§ **Data to process**:
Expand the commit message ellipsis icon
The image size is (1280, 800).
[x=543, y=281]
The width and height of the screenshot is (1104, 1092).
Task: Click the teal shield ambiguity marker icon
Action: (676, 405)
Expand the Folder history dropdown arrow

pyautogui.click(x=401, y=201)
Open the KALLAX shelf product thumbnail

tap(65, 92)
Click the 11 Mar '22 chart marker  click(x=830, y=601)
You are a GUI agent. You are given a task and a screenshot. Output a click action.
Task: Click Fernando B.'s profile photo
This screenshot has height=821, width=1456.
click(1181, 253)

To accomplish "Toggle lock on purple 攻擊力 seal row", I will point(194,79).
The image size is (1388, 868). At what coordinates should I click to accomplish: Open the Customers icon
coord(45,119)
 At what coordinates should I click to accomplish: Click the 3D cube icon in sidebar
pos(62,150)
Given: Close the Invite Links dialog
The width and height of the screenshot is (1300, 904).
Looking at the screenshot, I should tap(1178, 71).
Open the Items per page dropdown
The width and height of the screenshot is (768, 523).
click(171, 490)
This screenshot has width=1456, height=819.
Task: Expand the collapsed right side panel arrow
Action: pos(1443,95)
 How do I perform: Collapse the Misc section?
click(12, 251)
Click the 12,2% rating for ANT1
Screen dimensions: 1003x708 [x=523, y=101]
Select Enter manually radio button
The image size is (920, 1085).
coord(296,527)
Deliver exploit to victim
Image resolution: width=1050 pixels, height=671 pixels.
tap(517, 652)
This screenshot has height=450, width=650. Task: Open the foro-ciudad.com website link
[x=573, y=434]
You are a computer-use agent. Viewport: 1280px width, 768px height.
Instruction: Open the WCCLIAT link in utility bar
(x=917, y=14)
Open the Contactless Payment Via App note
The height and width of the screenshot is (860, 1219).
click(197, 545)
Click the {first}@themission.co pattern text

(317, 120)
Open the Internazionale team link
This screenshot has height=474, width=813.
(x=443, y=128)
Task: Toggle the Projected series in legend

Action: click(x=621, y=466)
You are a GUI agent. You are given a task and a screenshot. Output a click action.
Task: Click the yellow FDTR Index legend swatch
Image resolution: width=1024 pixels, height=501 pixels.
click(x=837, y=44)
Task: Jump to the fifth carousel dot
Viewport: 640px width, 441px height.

§ **Problem to work on**: Please reproduce every one of the items above word for word, with no changes.

§ **In response**:
Expand the commit message ellipsis icon
The image size is (1280, 800).
[x=543, y=281]
The width and height of the screenshot is (1104, 1092).
Task: Click the teal shield ambiguity marker icon
Action: (676, 405)
Expand the Folder history dropdown arrow

pyautogui.click(x=401, y=201)
Open the KALLAX shelf product thumbnail

tap(65, 92)
Click the 11 Mar '22 chart marker  click(x=830, y=601)
You are a GUI agent. You are given a task and a screenshot. Output a click action.
Task: Click Fernando B.'s profile photo
This screenshot has height=821, width=1456.
click(1181, 253)

To accomplish "Toggle lock on purple 攻擊力 seal row", I will point(194,79).
The image size is (1388, 868). At what coordinates should I click to accomplish: Open the Customers icon
coord(45,119)
 At what coordinates should I click to accomplish: Click the 3D cube icon in sidebar
pos(62,150)
Given: Close the Invite Links dialog
The width and height of the screenshot is (1300, 904).
Looking at the screenshot, I should tap(1178, 71).
Open the Items per page dropdown
The width and height of the screenshot is (768, 523).
click(171, 490)
This screenshot has width=1456, height=819.
Task: Expand the collapsed right side panel arrow
Action: pos(1443,95)
 How do I perform: Collapse the Misc section?
click(12, 251)
Click the 12,2% rating for ANT1
Screen dimensions: 1003x708 [x=523, y=101]
Select Enter manually radio button
The image size is (920, 1085).
coord(296,527)
Deliver exploit to victim
Image resolution: width=1050 pixels, height=671 pixels.
tap(517, 652)
This screenshot has height=450, width=650. Task: Open the foro-ciudad.com website link
[x=573, y=434]
You are a computer-use agent. Viewport: 1280px width, 768px height.
Instruction: Open the WCCLIAT link in utility bar
(x=917, y=14)
Open the Contactless Payment Via App note
The height and width of the screenshot is (860, 1219).
click(197, 545)
Click the {first}@themission.co pattern text

(317, 120)
Open the Internazionale team link
This screenshot has height=474, width=813.
(x=443, y=128)
Task: Toggle the Projected series in legend

Action: click(x=621, y=466)
You are a GUI agent. You are given a task and a screenshot. Output a click action.
Task: Click the yellow FDTR Index legend swatch
Image resolution: width=1024 pixels, height=501 pixels.
click(x=837, y=44)
Task: Jump to the fifth carousel dot
Viewport: 640px width, 441px height.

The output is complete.